Reporting them as supported is equivalent to reporting support for a memory layout the chips don't actually support (It corresponds to a valid layout on Tegra chips, but not on discrete NV chips). This is what the new modifiers are trying to avoid in the first place: Implying buffers can be shared between these Tegra chips and discrete NV GPUs.

Thanks,
-James

Cheers,
Daniel


nouveau: Accept 'legacy' format modifiers

Accept the DRM_FORMAT_MOD_NVIDIA_16BX2_BLOCK()
family of modifiers to handle broken userspace
Xorg modesetting and Mesa drivers.
---
drivers/gpu/drm/nouveau/nouveau_display.c | 26 +++++++++++++++++++++--
1 file changed, 24 insertions(+), 2 deletions(-)
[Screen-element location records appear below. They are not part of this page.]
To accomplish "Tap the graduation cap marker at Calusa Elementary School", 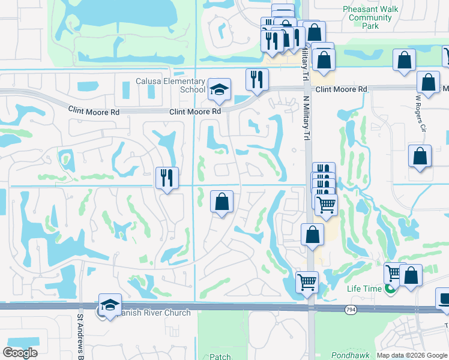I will pos(220,90).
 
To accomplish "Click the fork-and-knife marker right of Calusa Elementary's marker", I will pos(257,80).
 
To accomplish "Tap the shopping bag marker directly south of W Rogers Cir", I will pos(420,157).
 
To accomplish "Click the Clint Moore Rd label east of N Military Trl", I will pos(341,89).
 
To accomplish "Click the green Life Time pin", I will pos(391,289).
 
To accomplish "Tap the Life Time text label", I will pos(364,289).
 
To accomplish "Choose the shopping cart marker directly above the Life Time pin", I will pos(394,274).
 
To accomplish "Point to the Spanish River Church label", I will pos(152,313).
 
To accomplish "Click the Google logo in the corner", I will pos(20,353).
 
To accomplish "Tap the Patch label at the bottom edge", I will pos(220,356).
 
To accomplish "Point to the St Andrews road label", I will pos(81,337).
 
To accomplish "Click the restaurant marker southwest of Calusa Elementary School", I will pos(166,178).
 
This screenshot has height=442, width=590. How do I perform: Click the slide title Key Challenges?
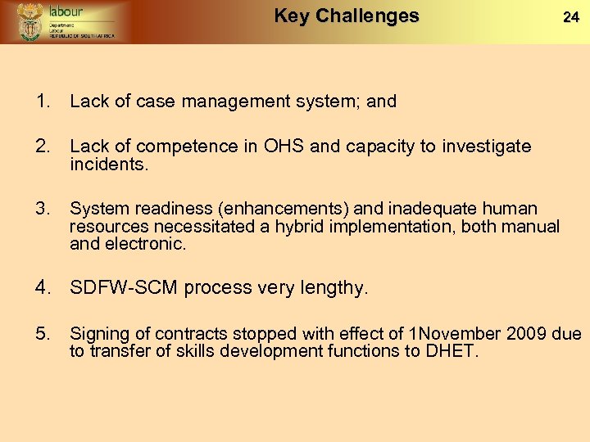pos(346,16)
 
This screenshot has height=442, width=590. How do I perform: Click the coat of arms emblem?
pos(31,21)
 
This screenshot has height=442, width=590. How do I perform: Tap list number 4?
pos(43,287)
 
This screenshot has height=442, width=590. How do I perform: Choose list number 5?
pos(42,333)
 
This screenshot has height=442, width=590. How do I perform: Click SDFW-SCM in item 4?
pos(124,287)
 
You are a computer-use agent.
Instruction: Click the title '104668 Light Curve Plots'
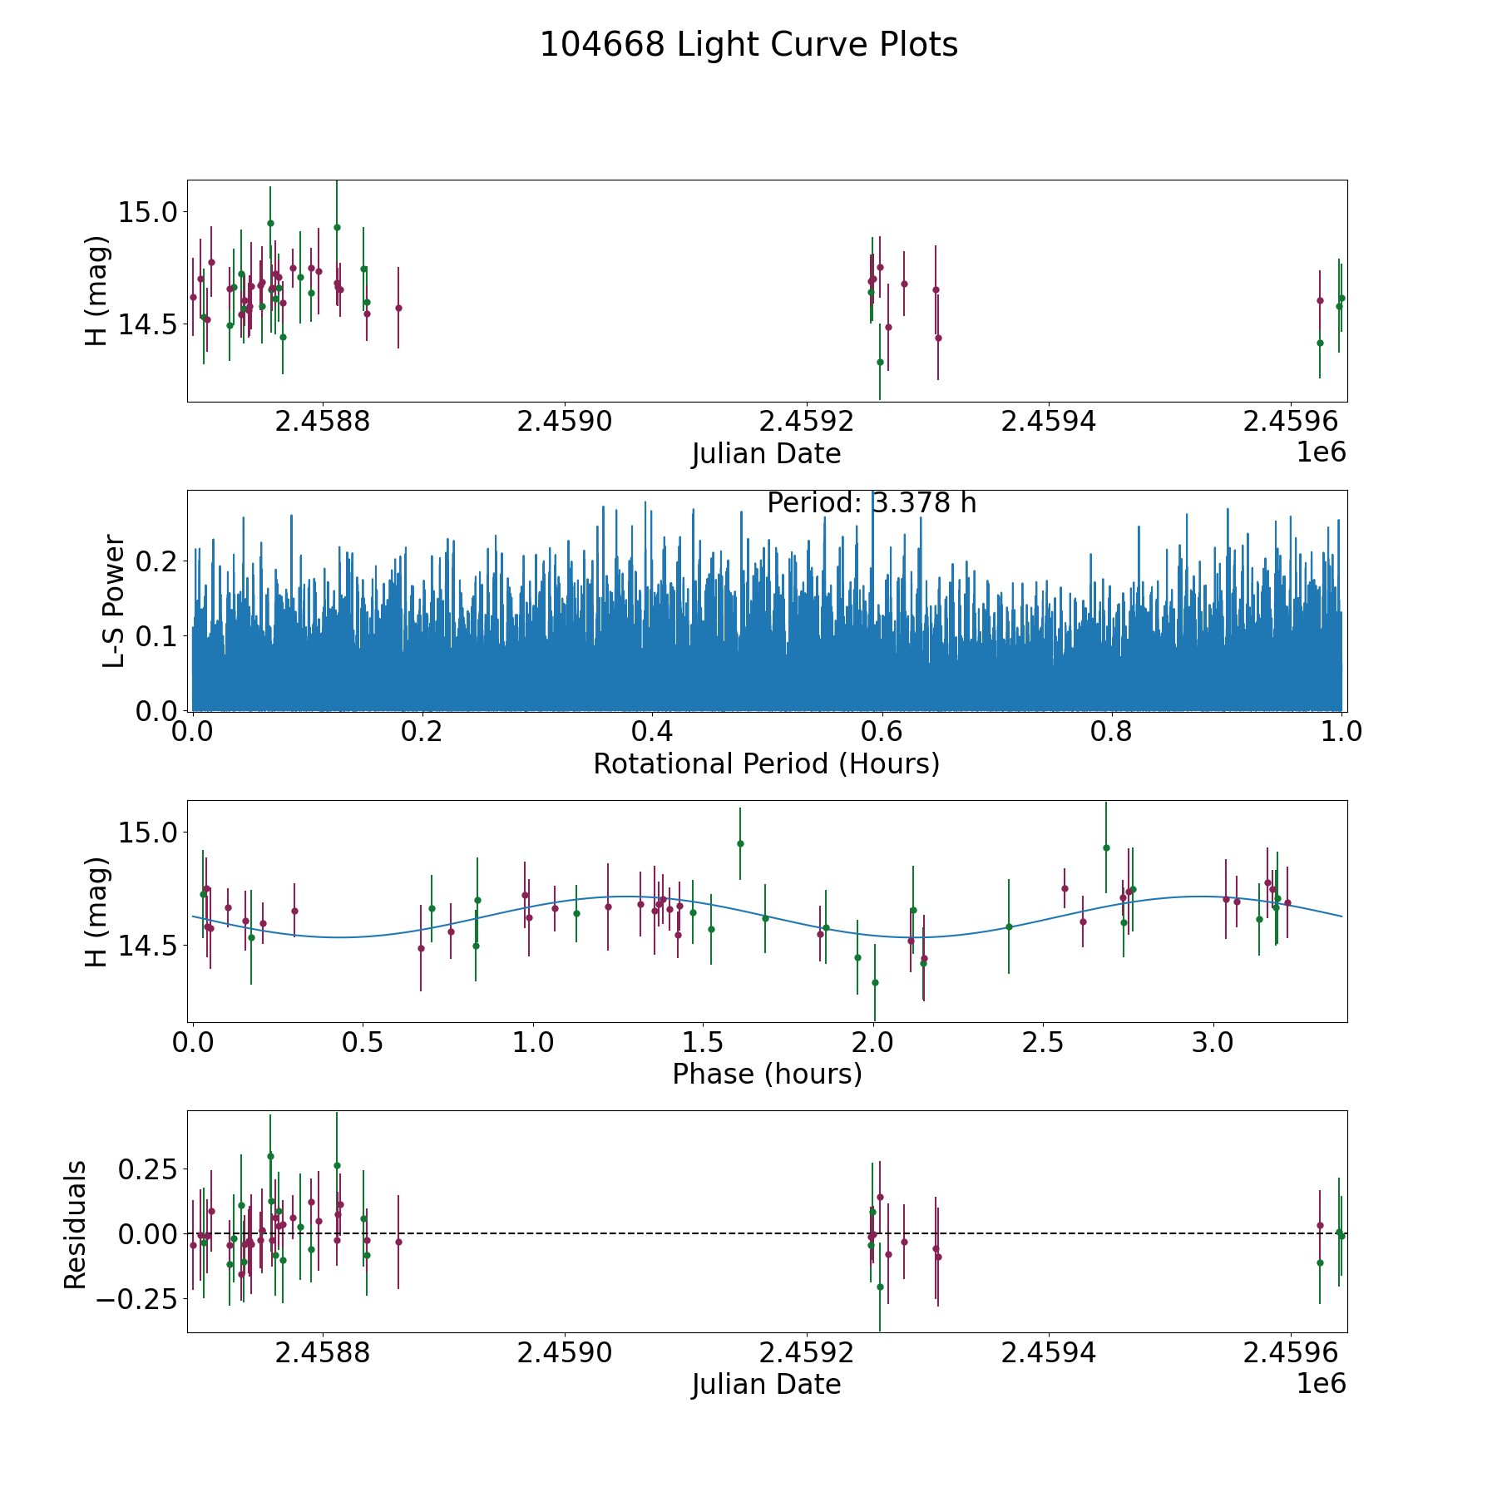click(x=748, y=45)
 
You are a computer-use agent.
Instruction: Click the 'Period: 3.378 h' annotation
click(x=872, y=503)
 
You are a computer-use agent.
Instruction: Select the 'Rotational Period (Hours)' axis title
click(x=766, y=763)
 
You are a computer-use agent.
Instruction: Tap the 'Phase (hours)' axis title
click(x=766, y=1074)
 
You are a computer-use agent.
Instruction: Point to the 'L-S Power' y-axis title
click(x=114, y=600)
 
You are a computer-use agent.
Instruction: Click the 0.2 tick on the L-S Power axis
click(x=158, y=561)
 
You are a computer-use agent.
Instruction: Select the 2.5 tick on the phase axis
click(x=1043, y=1043)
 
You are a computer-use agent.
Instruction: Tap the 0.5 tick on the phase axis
click(x=363, y=1043)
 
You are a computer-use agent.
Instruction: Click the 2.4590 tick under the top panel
click(x=564, y=422)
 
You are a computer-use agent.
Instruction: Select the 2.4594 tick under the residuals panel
click(x=1048, y=1353)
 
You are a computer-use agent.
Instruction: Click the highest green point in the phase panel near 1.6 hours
click(x=740, y=843)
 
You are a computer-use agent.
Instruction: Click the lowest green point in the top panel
click(x=880, y=362)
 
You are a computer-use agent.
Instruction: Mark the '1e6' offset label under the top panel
click(x=1321, y=452)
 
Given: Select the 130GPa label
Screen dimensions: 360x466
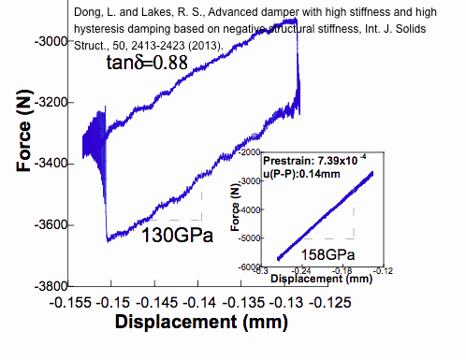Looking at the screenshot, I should [x=177, y=236].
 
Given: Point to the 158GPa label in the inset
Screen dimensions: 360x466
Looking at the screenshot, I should [x=328, y=254].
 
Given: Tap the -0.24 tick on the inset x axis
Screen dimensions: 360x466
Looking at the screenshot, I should [x=314, y=272].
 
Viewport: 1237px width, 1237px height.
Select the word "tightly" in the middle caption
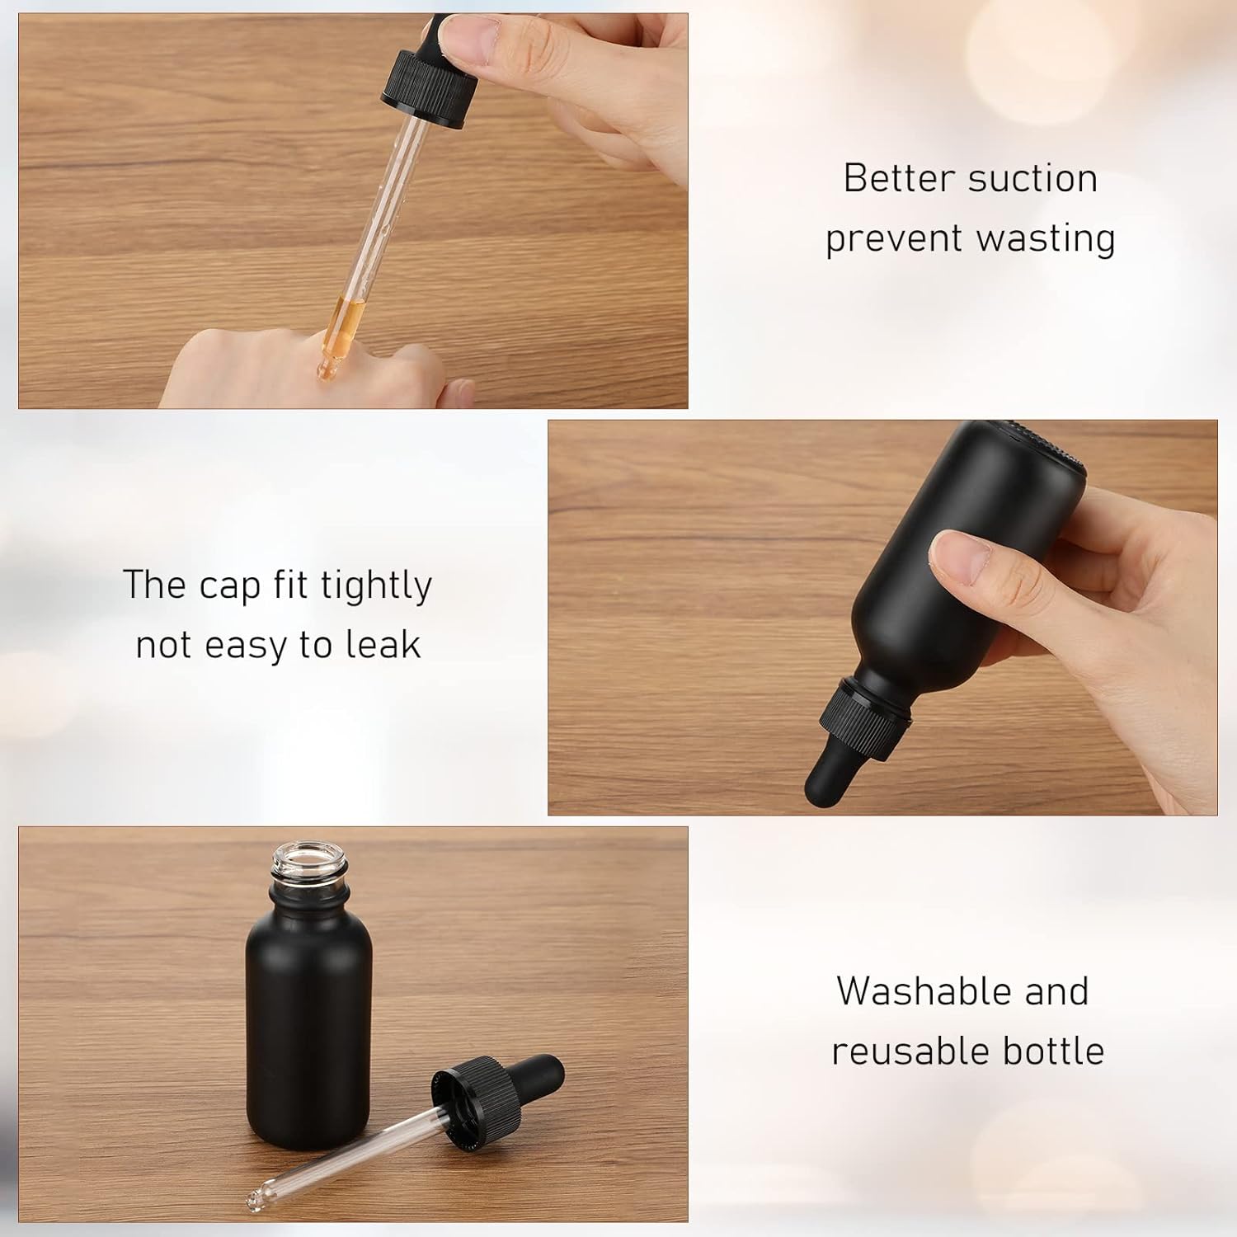(x=376, y=586)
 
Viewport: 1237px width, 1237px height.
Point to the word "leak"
(x=383, y=645)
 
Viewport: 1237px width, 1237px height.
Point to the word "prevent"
(x=894, y=239)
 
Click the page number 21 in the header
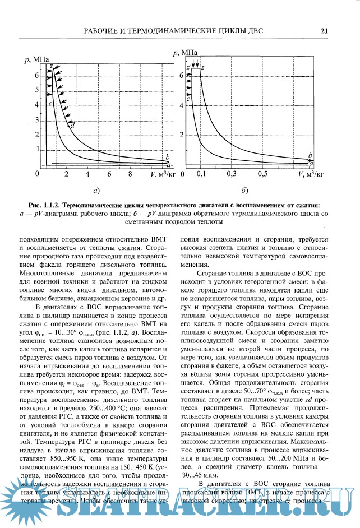click(x=324, y=31)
diff --git a/drivers/gpu/drm/nouveau/nouveau_display.c b/drivers/gpu/drm/nouveau/nouveau_display.c
index 496c4621cc78..31543086254b 100644
--- a/drivers/gpu/drm/nouveau/nouveau_display.c
+++ b/drivers/gpu/drm/nouveau/nouveau_display.c
@@ -191,8 +191,14 @@ nouveau_decode_mod(struct nouveau_drm *drm,
uint32_t *tile_mode,
uint8_t *kind)
{
+ struct nouveau_display *disp = nouveau_display(drm->dev);
BUG_ON(!tile_mode || !kind);

+ if ((modifier & (0xffull << 12)) == 0ull) {
+ /* Legacy modifier. Translate to this device's 'kind.' */
+ modifier |= disp->format_modifiers[0] & (0xffull << 12);
+ }
+
if (modifier == DRM_FORMAT_MOD_LINEAR) {
/* tile_mode will not be used in this case */
*tile_mode = 0;
@@ -227,6 +233,16 @@ nouveau_framebuffer_get_layout(struct drm_framebuffer *fb,
}
}

+static const u64 legacy_modifiers[] = {
+ DRM_FORMAT_MOD_NVIDIA_16BX2_BLOCK(0),
+ DRM_FORMAT_MOD_NVIDIA_16BX2_BLOCK(1),
+ DRM_FORMAT_MOD_NVIDIA_16BX2_BLOCK(2),
+ DRM_FORMAT_MOD_NVIDIA_16BX2_BLOCK(3),
+ DRM_FORMAT_MOD_NVIDIA_16BX2_BLOCK(4),
+ DRM_FORMAT_MOD_NVIDIA_16BX2_BLOCK(5),
+ DRM_FORMAT_MOD_INVALID
+};
+
static int
nouveau_validate_decode_mod(struct nouveau_drm *drm,
uint64_t modifier,
@@ -247,8 +263,14 @@ nouveau_validate_decode_mod(struct nouveau_drm *drm,
(disp->format_modifiers[mod] != modifier);
mod++);

- if (disp->format_modifiers[mod] == DRM_FORMAT_MOD_INVALID)
- return -EINVAL;
+ if (disp->format_modifiers[mod] == DRM_FORMAT_MOD_INVALID) {
+ for (mod = 0;
+ (legacy_modifiers[mod] != DRM_FORMAT_MOD_INVALID) &&
+ (legacy_modifiers[mod] != modifier);
+ mod++);
+ if (legacy_modifiers[mod] == DRM_FORMAT_MOD_INVALID)
+ return -EINVAL;
+ }

nouveau_decode_mod(drm, modifier, tile_mode, kind);

--
2.17.1